Integrity v0.14.0 comes with the following major changes from its predecessor, 0.13.x (see also the list of closed issues on GitHub):
- Performance improvements! In case of fast-executing tests, the Eclipse Test Runner could fall behind with displaying the results - the test has already finished, but the plugin is still working to display every single step. This phenomenon was significantly reduced by improving the plugins' performance in high-load situations - it is now processing and displaying stuff in the realm of 300% faster in such a case.
- In all of the tables in the Eclipse Test Runner plugin, result values can now be selected and copied to the clipboard. This includes the result/variable/properties tables.
- Visibility modifiers! When defining variables, constants, forks, suites and fixtures in a certain package, the new modifier "private" can be used to limit visibility of the defined entity to the package in which they are defined. This visibility is evaluated by the syntax checker as well as the code completion mechanisms. If no modifier is provided (like in previous versions), everything is considered "public" by default and visible from every other package. This is a first attempt at introducing such a visibility/scoping system - it might get changed or extended further in the future, depending on its usefulness in larger projects!

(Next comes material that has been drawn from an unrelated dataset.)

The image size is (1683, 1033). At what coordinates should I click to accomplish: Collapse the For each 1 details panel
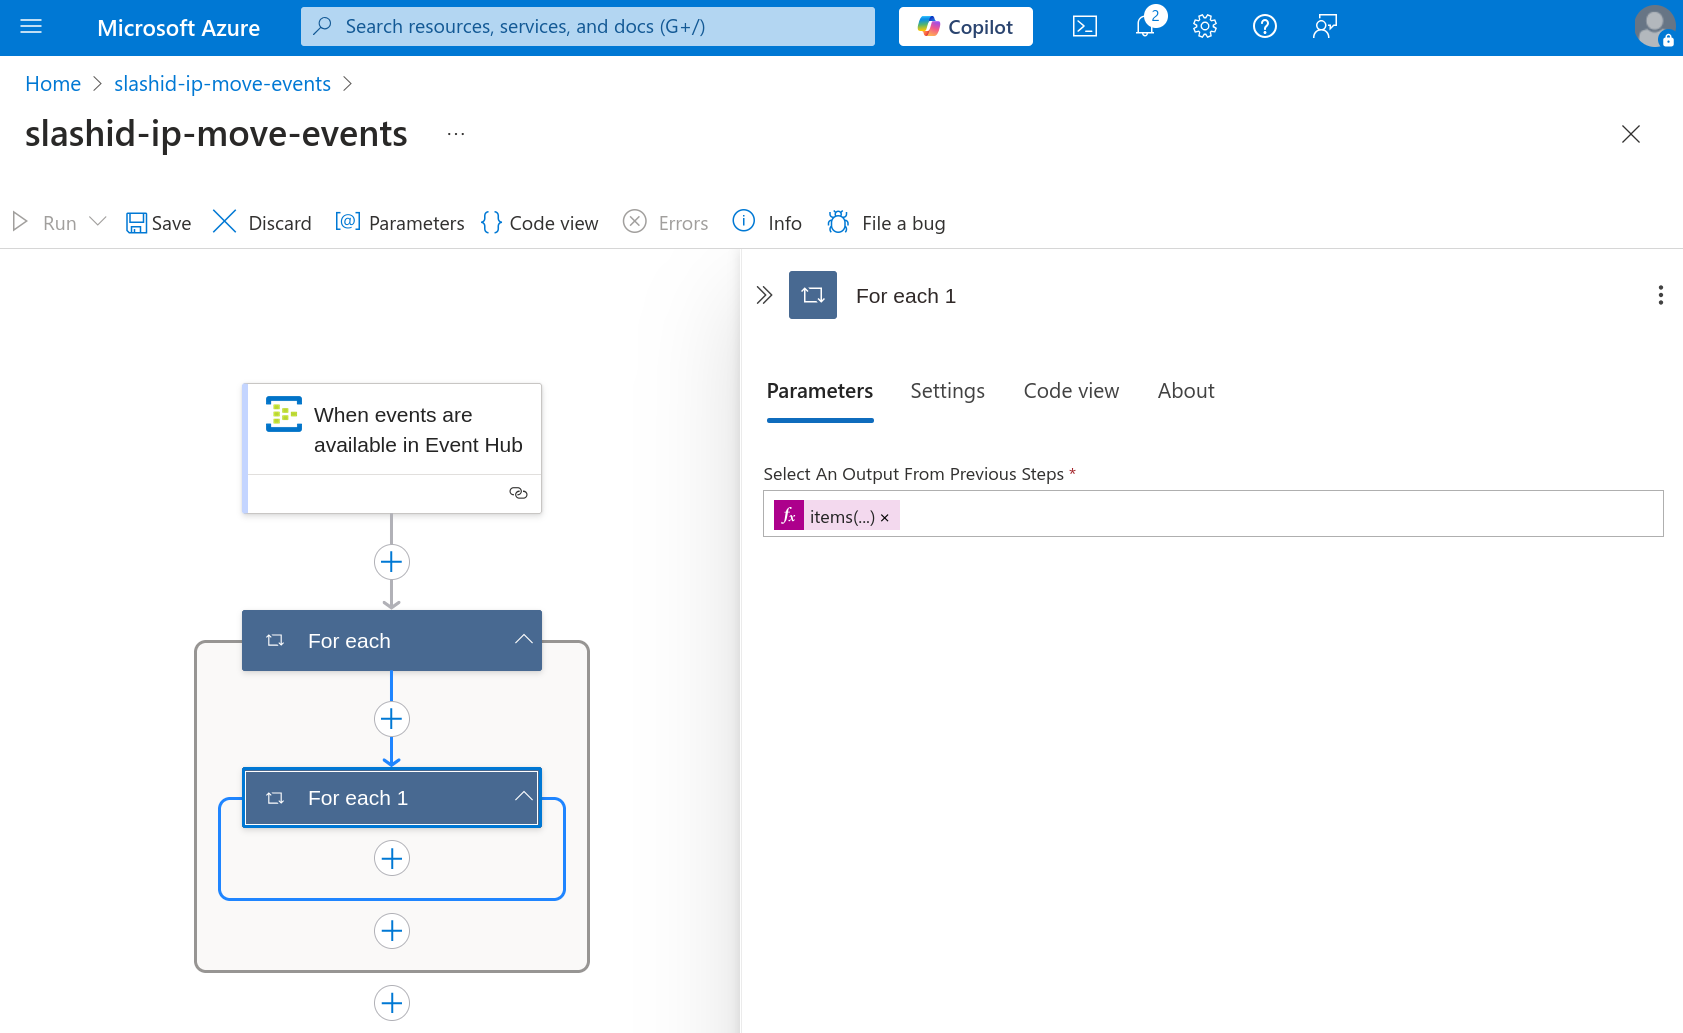pos(764,295)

- Variables and suites which are defined within different packages, but in a common Integrity file, can now reference each other without having to either use fully qualified names or perform an import of the packages into the very file they are defined in. This works pretty much like a default import of all packages defined in a file into that exact file.
- By throwing the newly added "AbortExecutionException" from within a fixture method, the Integrity Test Runner can be asked by a fixture to immediately abort test execution. This is intended to allow for fixtures doing critical things (like setting up databases) to cancel further test execution if they decide that it doesn't make sense to continue, for example due to a serious infrastructure problem. This new way of ending test execution prematurely works well if used within a fork (it's just propagated to the master, which shuts down any other forks still running as well) and also ensures that the test result is still written accordingly before exiting - at least up to the point at which the execution was aborted. Test results also include a flag indication that a premature abort has taken place. All of this was not possible before - a naive "System.exit()" basically worked, but lacked regarding these important details.

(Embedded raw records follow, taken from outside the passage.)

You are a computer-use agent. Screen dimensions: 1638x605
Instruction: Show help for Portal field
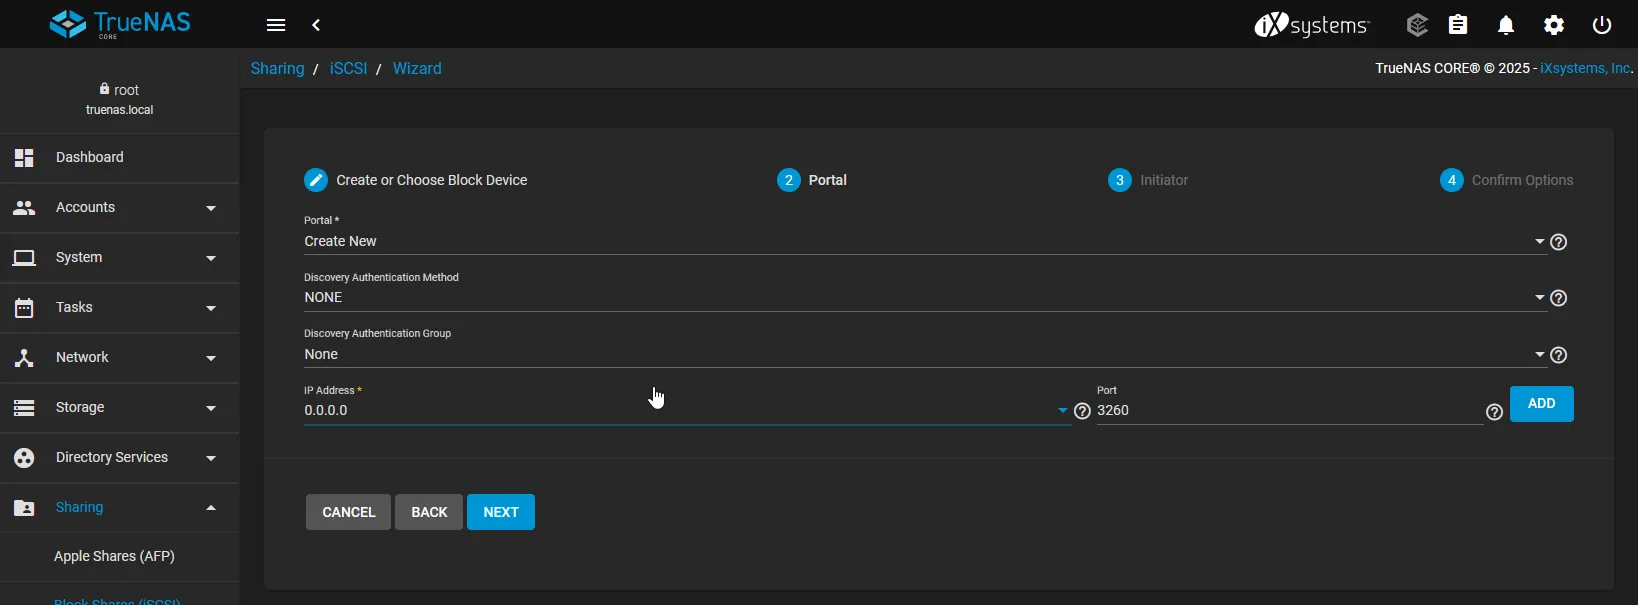coord(1558,242)
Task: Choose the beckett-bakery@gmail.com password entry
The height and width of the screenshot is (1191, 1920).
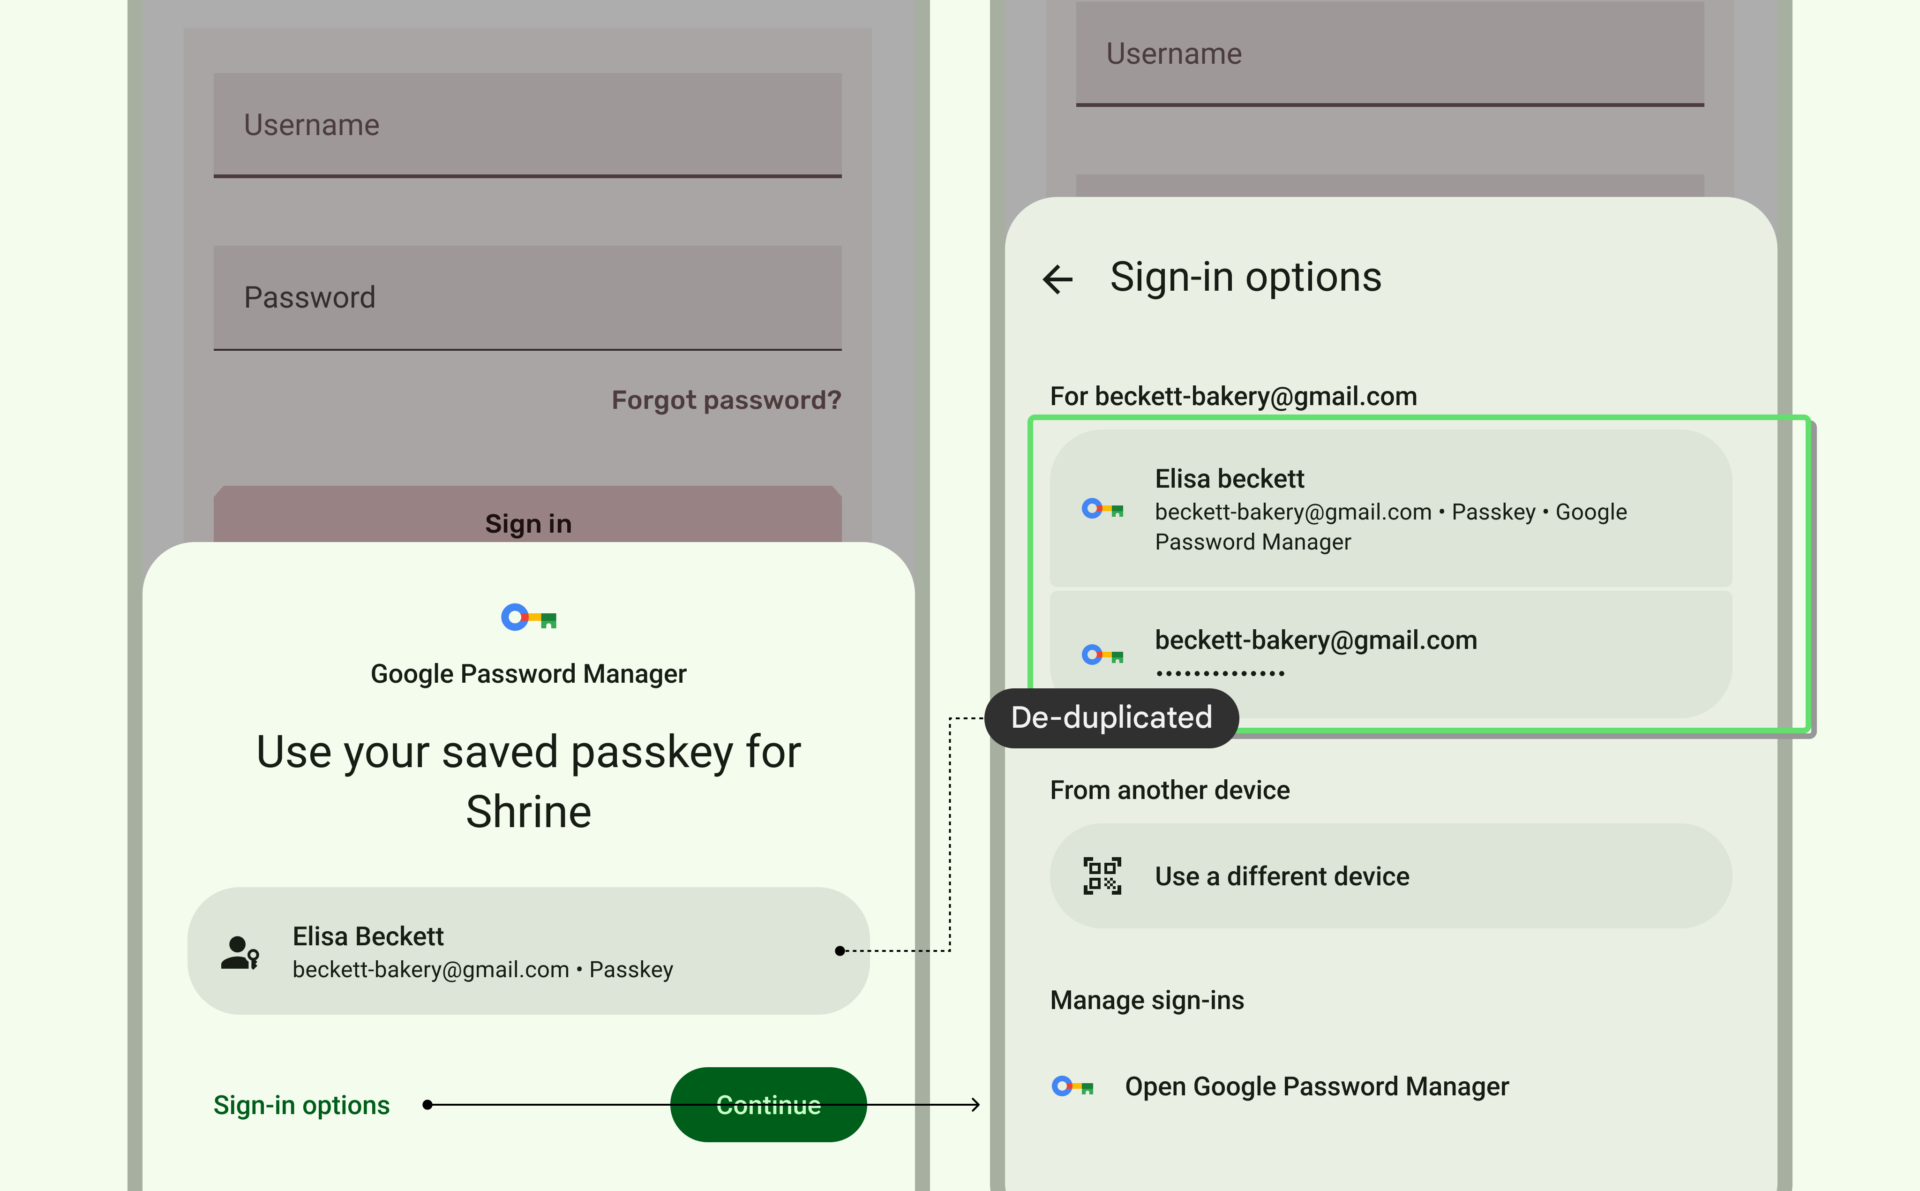Action: coord(1390,654)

- Arbitary parameter names could not contain certain characters that are not allowed to be used in identifiers within the Integrity language - like for example a plus sign or an uppercase letter in the beginning. This is a limitation ingrained in the language grammar and cannot easily be changed - but it is now possible to freely use any characters in arbitrary parameter names nevertheless by enclosing the name within quotes, like a string.
- Javadoc exports are now generated in the Integrity build process and provided as downloadable archives as well as for online browsing on the download page!